▸ **Set task**
Find every line in the data below that contains the string "agent" and copy each of those lines. Letter case counts.

▸ **Available records**
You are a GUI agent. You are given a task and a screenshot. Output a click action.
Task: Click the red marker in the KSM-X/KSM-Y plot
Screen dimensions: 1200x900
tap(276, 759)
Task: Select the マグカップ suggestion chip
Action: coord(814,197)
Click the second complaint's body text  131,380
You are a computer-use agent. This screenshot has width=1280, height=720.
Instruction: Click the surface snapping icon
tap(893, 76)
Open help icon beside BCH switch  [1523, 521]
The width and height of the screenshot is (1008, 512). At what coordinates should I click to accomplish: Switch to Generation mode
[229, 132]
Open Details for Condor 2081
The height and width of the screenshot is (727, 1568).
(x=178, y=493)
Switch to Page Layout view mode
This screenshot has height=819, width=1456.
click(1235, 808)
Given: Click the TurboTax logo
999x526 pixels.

▸ **Reply**
You are a GUI agent. You are given a task and a screenshot. Output a click action.
You are a computer-use agent. This screenshot has width=1280, height=720.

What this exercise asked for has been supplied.